Y Rufián, que es brillante, ¡no hay ironía en esto!, lo consiguió. Salió a la tribuna para dirigirse así –no es broma– a los hermanos diputados: "La duda es un signo de fortaleza. Es una gran vía de entendimiento. Se nos entiende más cuando nos cuestionamos a nosotros mismos. Hoy sólo voy a plantear preguntas".
Pero todavía faltaba mucho para que le llegara el turno a Rufián. Sánchez, que todo lo lee, se afanaba en recitar con parsimonia. Alguien debería aumentar el sueldo de todos esos asesores de PP, Vox o Ciudadanos que se mantuvieron despiertos tanto tiempo como para anotar las nuevas medidas anunciadas por el presidente. Gracias a ellos, sus jefes pudieron rebatir.
Igual que en Amanece que no es poco, el cura fue ovacionado al terminar su homilía en el púlpito. Aplaudían, enardecidos, todos los diputados de PSOE y Unidas Podemos. Pero el miércoles no podía terminar así.

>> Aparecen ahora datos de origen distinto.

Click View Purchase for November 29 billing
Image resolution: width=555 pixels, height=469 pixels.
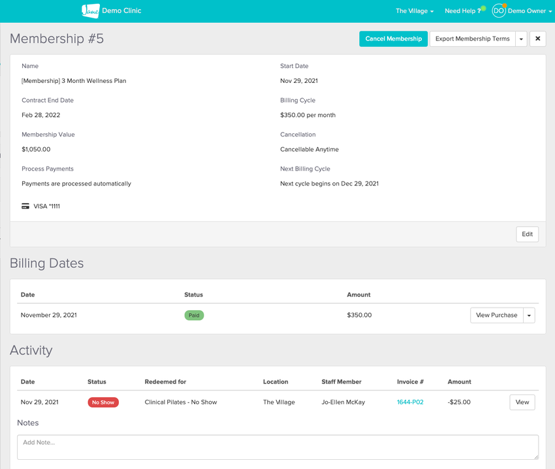point(496,315)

El Congreso está maldito. Su enfermedad es sencilla: los diputados no pueden hablar de aquello que figura en el orden del día. Intervino Echenique para decir que Feijóo es amigo de "narcotraficantes" y, cuando le chillaron, contestó como el adolescente que llega corriendo a la puerta del instituto: "¡Hay foto! ¡Hay foto!".
Cuca Gamarra, en un ejercicio absolutamente temerario, le dijo a Sánchez: "Sea usted más ambicioso". Si lo fuera, Cuca, nos encerraría veinticuatro horas en el Congreso. Y luego llegó Abascal para dibujar un país hundido en la "miseria". "¡Es el suicidio de España!", arengó, igual que arengó el Arriba con su "Adiós, España" a la muerte de Franco.
Llevaba Abascal bajo el brazo un libro de José María Marco, Diez razones para amar a España. Si siguen transcurriendo días como el de hoy en el Congreso, nos quedarán cada vez menos.